FIGURE 2.

Intrinsic mechanisms regulating preOL survival and integration. After terminal differentiation from OPCs, preOLs must pass through a survival checkpoint during which a majority are lost. At this survival checkpoint a complex web of intracellular signaling mechanisms work to either drive preOL death or to encourage survival and integration. (A) A schematic representation of the survival checkpoint. PreOLs can either be driven toward cell death (red) or survival and integration (blue). (B) Intrinsic signaling pathways in preOLs. Pathways in blue promote the survival and integration of preOLs.

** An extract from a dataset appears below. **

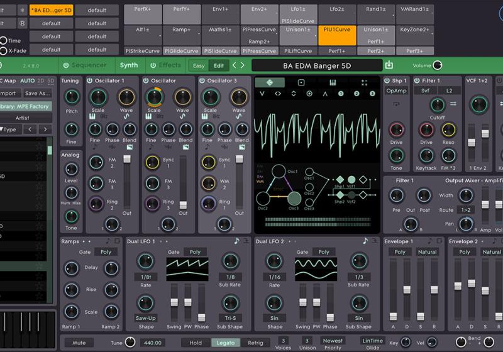The image size is (503, 352).
Task: Switch to the Synth tab
Action: 129,65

The metabolite Taurine leads to increased serine pools that are available for lipid synthesis pathways (Beyer et al., 2018). The metabolite folate promotes survival by activating AMPKα phosphorylation (Weng et al., 2017). Gsta4 regulates oxidative stress via extracellular transport of 4-HNE (Carlstrom et al., 2020). Pathways in red promote cell death in preOLs. Increased 4-HNE load leads to increased Fas-Casp8-Bid signaling (Carlstrom et al., 2020). Hypoxic conditions result in increased HIF1/2a (Yuen et al., 2014). mTOR deletion leads to increased expression of the oligodendrocyte maturation inhibiting promotor ID2 (Ornelas et al., 2020). Reduction of Tsc1/2 results in hyperactive mTOR, increased translation and ER stress, and increased Fas-JNK signaling (Jiang et al., 2016). TFEB promotes ER stress and increases the expression of PUMA which subsequently leads to increased Bax/Bak activity (Sun et al., 2018).